> _Given problem_
Can you copy out word for word the part of the records that opens with the line containing "Task: Click the SFX toolbar icon" and continues through the end of the records?

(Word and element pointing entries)
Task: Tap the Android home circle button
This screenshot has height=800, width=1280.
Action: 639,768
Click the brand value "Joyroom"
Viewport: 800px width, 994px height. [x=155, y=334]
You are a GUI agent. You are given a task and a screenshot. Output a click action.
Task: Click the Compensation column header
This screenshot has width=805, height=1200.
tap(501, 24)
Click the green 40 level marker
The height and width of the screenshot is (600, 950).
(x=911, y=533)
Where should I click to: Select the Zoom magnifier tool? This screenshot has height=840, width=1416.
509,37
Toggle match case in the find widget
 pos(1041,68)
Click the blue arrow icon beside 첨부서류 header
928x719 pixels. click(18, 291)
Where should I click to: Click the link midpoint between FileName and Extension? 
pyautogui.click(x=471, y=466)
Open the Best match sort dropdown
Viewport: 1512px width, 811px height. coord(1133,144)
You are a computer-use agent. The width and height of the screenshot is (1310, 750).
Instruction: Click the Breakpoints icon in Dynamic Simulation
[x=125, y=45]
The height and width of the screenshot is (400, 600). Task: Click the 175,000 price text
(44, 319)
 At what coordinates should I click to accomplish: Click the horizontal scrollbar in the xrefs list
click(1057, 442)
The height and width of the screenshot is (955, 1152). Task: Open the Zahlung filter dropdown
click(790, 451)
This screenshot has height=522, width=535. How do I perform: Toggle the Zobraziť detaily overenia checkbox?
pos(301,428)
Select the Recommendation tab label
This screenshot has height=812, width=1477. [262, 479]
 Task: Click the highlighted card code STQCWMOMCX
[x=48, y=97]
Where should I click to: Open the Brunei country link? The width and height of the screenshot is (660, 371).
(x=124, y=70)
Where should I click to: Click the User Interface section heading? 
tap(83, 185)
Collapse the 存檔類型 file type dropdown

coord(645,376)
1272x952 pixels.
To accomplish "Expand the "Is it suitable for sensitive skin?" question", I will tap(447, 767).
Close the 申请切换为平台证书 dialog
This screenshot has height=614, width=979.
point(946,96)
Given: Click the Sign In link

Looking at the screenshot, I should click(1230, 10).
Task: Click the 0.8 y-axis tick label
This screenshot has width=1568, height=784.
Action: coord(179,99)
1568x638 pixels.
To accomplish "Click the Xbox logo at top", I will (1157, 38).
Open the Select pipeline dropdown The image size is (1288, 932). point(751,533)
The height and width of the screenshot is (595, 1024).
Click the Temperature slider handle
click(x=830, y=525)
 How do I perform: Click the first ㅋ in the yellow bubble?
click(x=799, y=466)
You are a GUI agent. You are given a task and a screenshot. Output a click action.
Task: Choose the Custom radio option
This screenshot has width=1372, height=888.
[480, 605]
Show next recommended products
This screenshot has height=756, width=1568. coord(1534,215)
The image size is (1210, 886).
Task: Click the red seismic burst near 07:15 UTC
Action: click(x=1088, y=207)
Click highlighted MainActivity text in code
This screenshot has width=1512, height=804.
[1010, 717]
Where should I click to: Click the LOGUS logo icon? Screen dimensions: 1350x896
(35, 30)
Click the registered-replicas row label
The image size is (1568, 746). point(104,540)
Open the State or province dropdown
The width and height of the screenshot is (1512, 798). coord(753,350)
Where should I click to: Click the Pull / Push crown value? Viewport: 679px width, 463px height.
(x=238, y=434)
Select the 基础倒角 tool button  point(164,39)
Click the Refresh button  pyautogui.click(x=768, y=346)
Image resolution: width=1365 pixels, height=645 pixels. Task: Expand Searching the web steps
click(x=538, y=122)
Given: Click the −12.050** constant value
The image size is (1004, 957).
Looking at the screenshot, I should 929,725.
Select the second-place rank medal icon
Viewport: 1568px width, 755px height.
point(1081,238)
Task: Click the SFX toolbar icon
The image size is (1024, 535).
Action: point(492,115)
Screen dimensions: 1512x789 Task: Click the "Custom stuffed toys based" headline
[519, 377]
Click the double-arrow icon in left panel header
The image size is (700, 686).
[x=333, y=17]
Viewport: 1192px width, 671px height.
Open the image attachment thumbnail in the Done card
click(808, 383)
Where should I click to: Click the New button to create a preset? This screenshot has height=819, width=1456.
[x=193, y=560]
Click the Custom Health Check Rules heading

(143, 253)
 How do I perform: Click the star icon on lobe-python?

> _Task output_
Task: Click the SFX toolbar icon
The image size is (1024, 535).
Action: point(492,115)
Screen dimensions: 1512x789 Task: Click the "Custom stuffed toys based" headline
[519, 377]
Click the double-arrow icon in left panel header
The image size is (700, 686).
[x=333, y=17]
Viewport: 1192px width, 671px height.
Open the image attachment thumbnail in the Done card
click(808, 383)
Where should I click to: Click the New button to create a preset? This screenshot has height=819, width=1456.
[x=193, y=560]
Click the Custom Health Check Rules heading

(143, 253)
 How do I perform: Click the star icon on lobe-python?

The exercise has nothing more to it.